WHAT TO PRODUCE:
Convert every line of the items below into a Markdown table with the columns Row and Line, skipping blank lines. Omit the pictures from your table.

======== DATA TO USE

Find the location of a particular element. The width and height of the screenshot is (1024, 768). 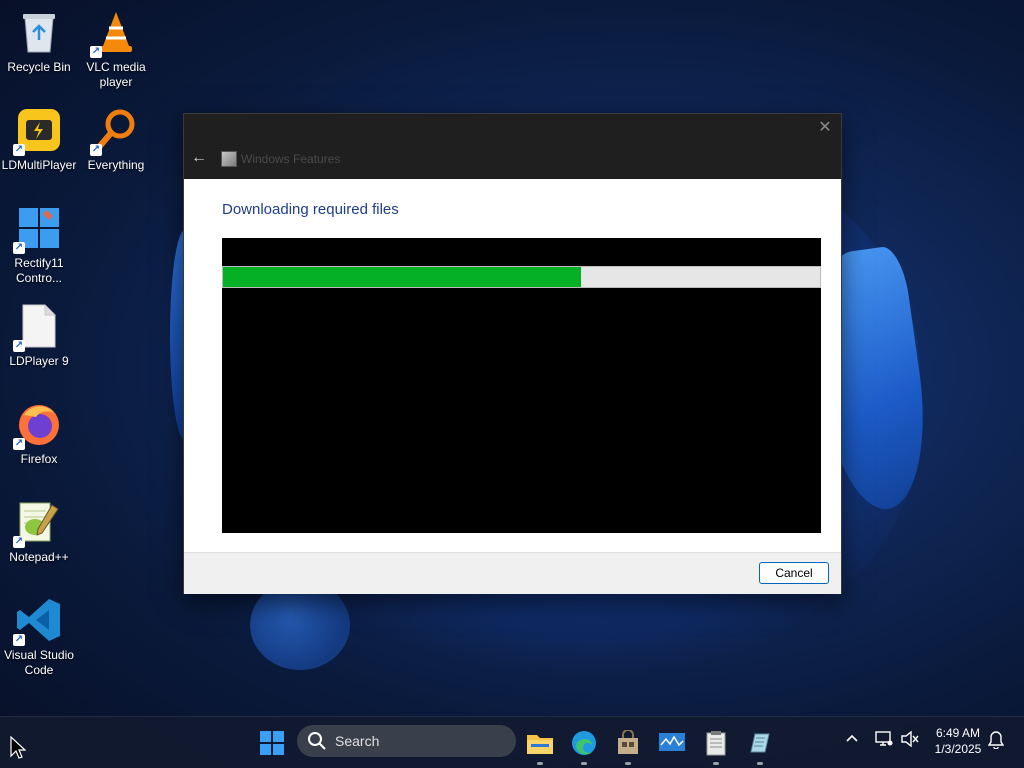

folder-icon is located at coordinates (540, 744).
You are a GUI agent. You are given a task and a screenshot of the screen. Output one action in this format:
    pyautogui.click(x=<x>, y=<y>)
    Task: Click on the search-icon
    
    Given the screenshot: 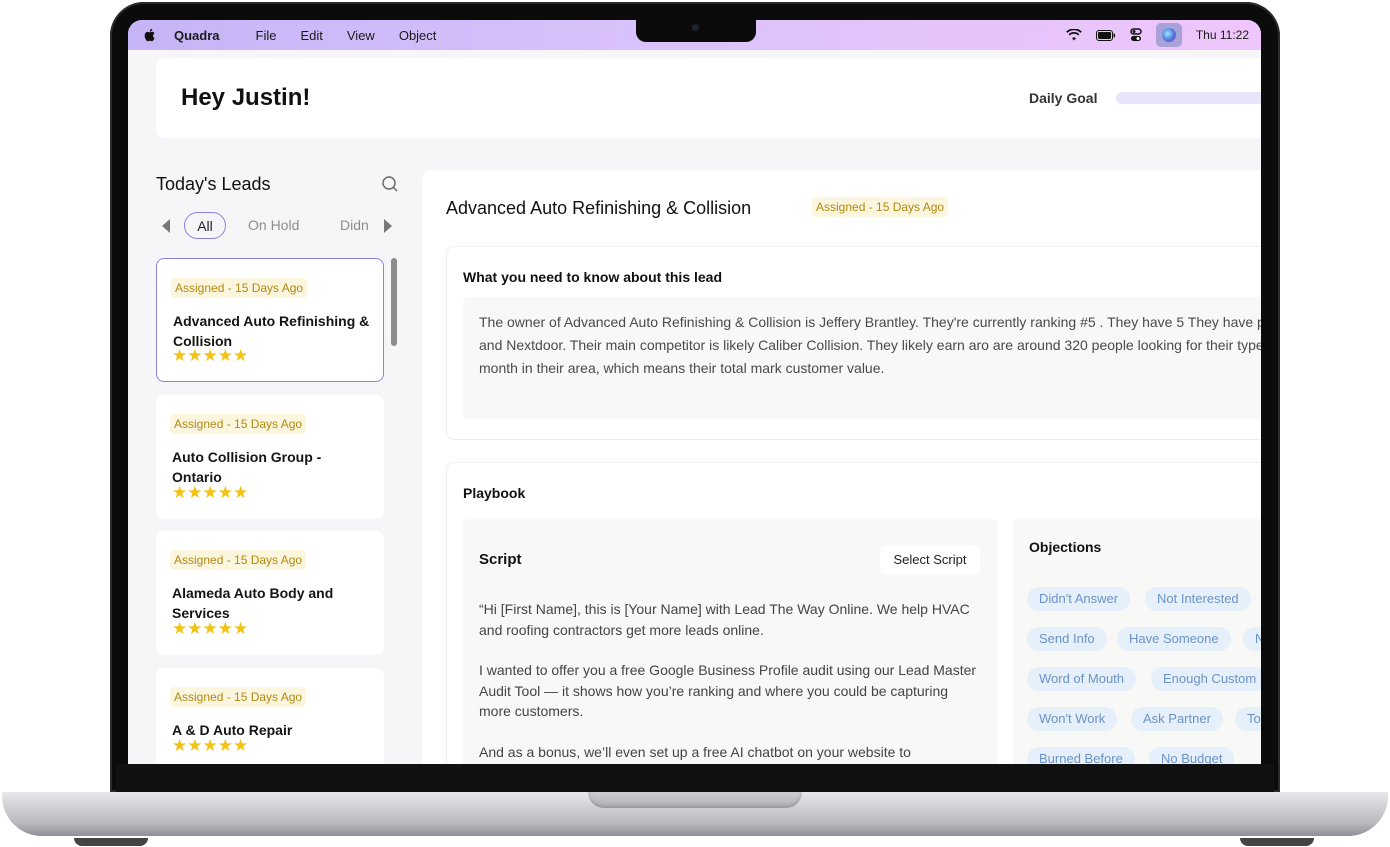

================

RESULT:
| Row | Line |
|---|---|
| 1 | Find the location of a particular element. The width and height of the screenshot is (1024, 768).  |
| 2 | folder-icon is located at coordinates (540, 744). |
| 3 | You are a GUI agent. You are given a task and a screenshot of the screen. Output one action in this format: |
| 4 |     pyautogui.click(x=<x>, y=<y>) |
| 5 |     Task: Click on the search-icon |
| 6 |     Given the screenshot:  |